SUPPLIED TEXT.
Early Life and Education
Joan Vollmer was born in Loudonville, an affluent suburb of Albany, New York. She left her upper-middle class family to attend college in New York City in the early 1940s, and soon afterward married Paul Adams, a law student who was drafted during World War II, and therefore overseas during most of the early Beat years. Vollmer met Edie Parker at the West End Bar and the two moved in together in the first of a series of apartments in New York's Upper West Side that they shared with the writers, hustlers and drug addicts that later became known as the Beats. These included: William S. Burroughs, Jack Kerouac, Allen Ginsberg, Lucien Carr, Herbert Huncke, Vickie Russell (a prostitute and addict who appears as "Mary" in Burroughs' novel Junkie), and Hal Chase, a Columbia University graduate student from Denver.
Paul Adams divorced Vollmer upon returning from military service. Reportedly, he was appalled by her drug use and group of friends. In 1945 Jack Kerouac introduced her to Benzedrine, which she used heavily for a few years. Early in 1946, she began a long-term relationship with the predominantly gay Burroughs. The match was initially set-up and encouraged by Allen Ginsberg, who much admired Burroughs’ intellect and considered Joan his female counterpart.
Several years later, when Vollmer and Burroughs were living together in Texas, Ginsberg encouraged Burroughs to break up with Vollmer, believing that Burroughs could never return her total devotion. Nevertheless, Burroughs ignored this advice and evidence suggests he and Vollmer had a passionate affair. Once they were arrested for having sex in a parked vehicle. Vollmer became a mother for the second time after William, Jr. was born in 1947. Julie, her first child, was born during her marriage to Paul Adams.
In 1946, Vollmer had been admitted to Bellevue Hospital in New York City due to psychotic episodes as a result of excessive amphetamine use. At this time Burroughs had been convicted of prescription forgery and was sentenced to return to his parents' care in St. Louis, Missouri. Immediately after completing his probationary order, he traveled to New York to retrieve Vollmer from Bellevue. From that moment until her death, she called herself Mrs. William Burroughs. She lived with her common-law husband and two children. Although the two were never formally married, they had a son, William Burroughs, Jr. Due to trouble with the law for drug abuse, drug distribution and lewd behavior charges, they relocated several times, moving first to New Waverly, Texas, then to New Orleans, and eventually to Mexico City.

EXERCISE AIM. Could you extract the part of the Joan Vollmer biography starting at "In 1946, Vollmer" and ending at "to Mexico City.", copied word for word?

INFORMATION SUPPLIED.
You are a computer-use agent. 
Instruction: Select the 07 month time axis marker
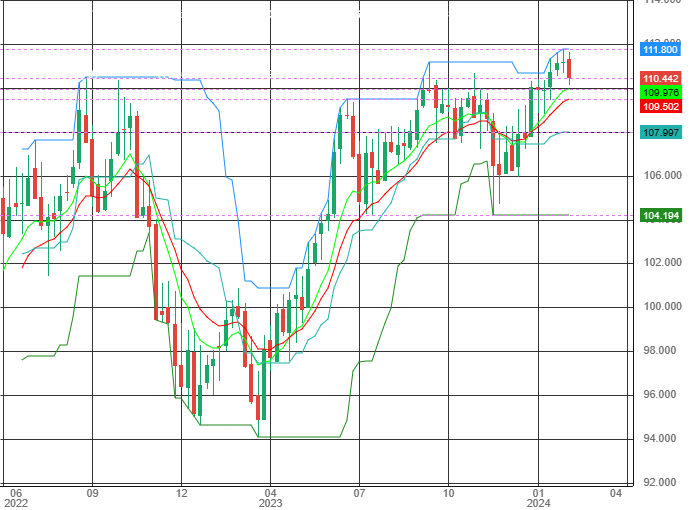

* * *

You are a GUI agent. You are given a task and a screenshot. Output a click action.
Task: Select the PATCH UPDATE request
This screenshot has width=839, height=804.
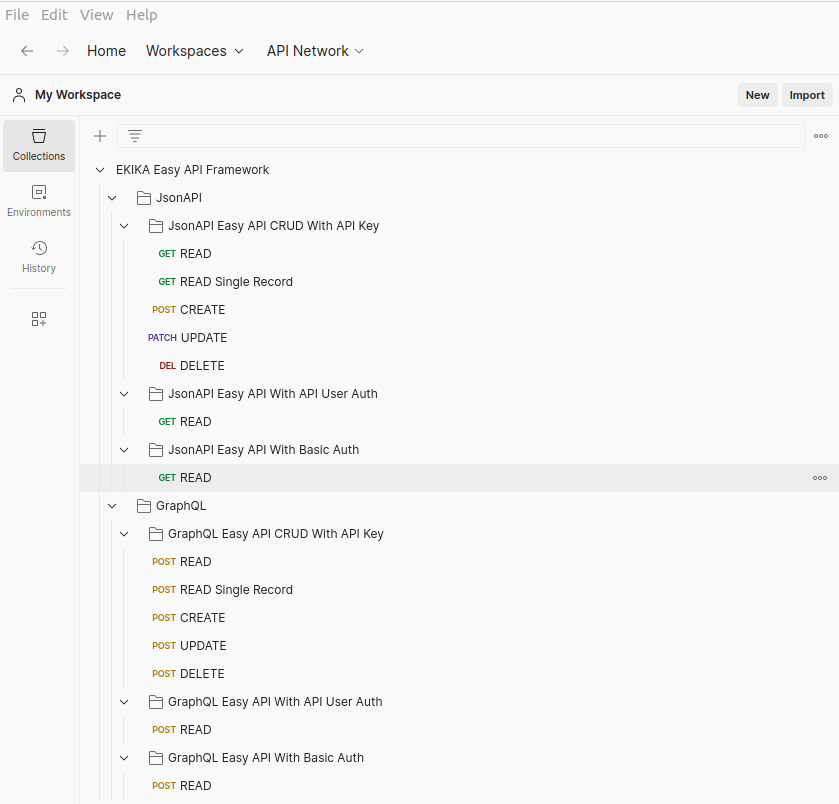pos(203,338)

* * *

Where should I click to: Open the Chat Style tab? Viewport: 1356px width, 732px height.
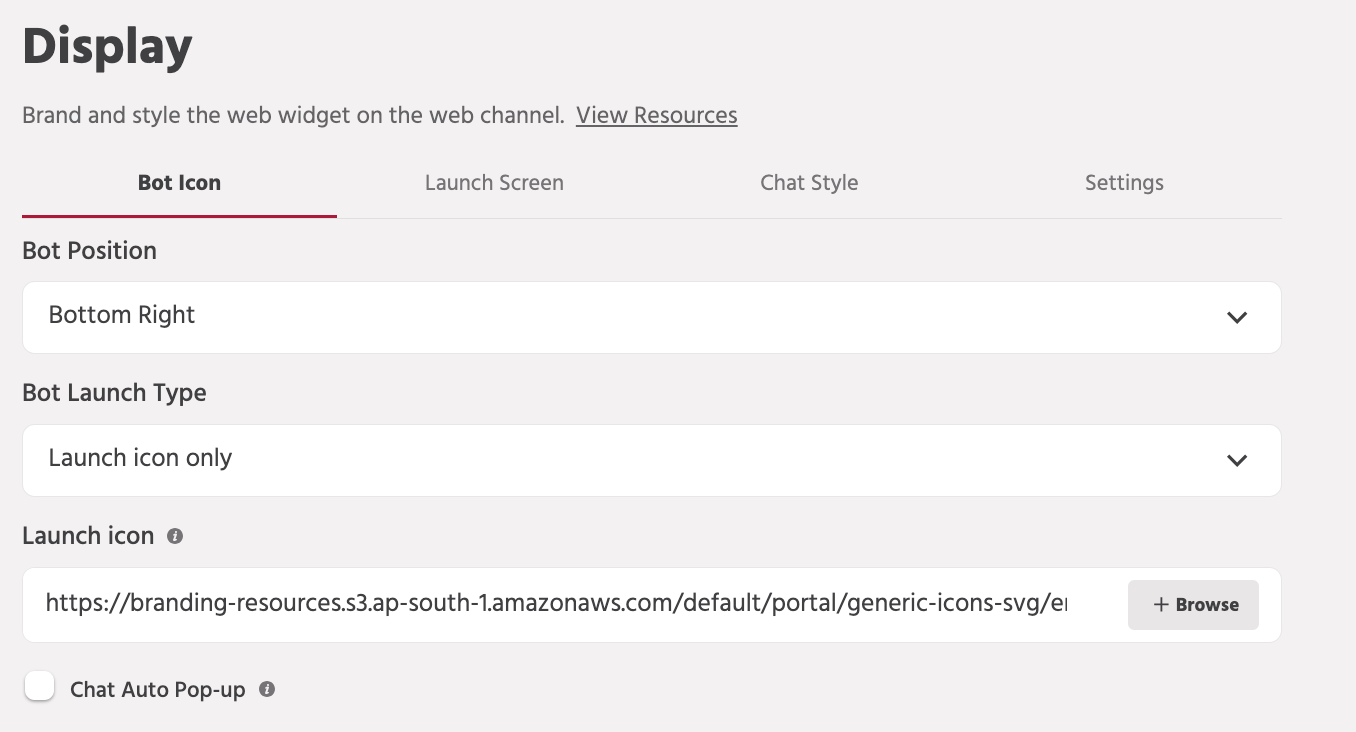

EXERCISE SOLUTION.
In 1946, Vollmer had been admitted to Bellevue Hospital in New York City due to psychotic episodes as a result of excessive amphetamine use. At this time Burroughs had been convicted of prescription forgery and was sentenced to return to his parents' care in St. Louis, Missouri. Immediately after completing his probationary order, he traveled to New York to retrieve Vollmer from Bellevue. From that moment until her death, she called herself Mrs. William Burroughs. She lived with her common-law husband and two children. Although the two were never formally married, they had a son, William Burroughs, Jr. Due to trouble with the law for drug abuse, drug distribution and lewd behavior charges, they relocated several times, moving first to New Waverly, Texas, then to New Orleans, and eventually to Mexico City.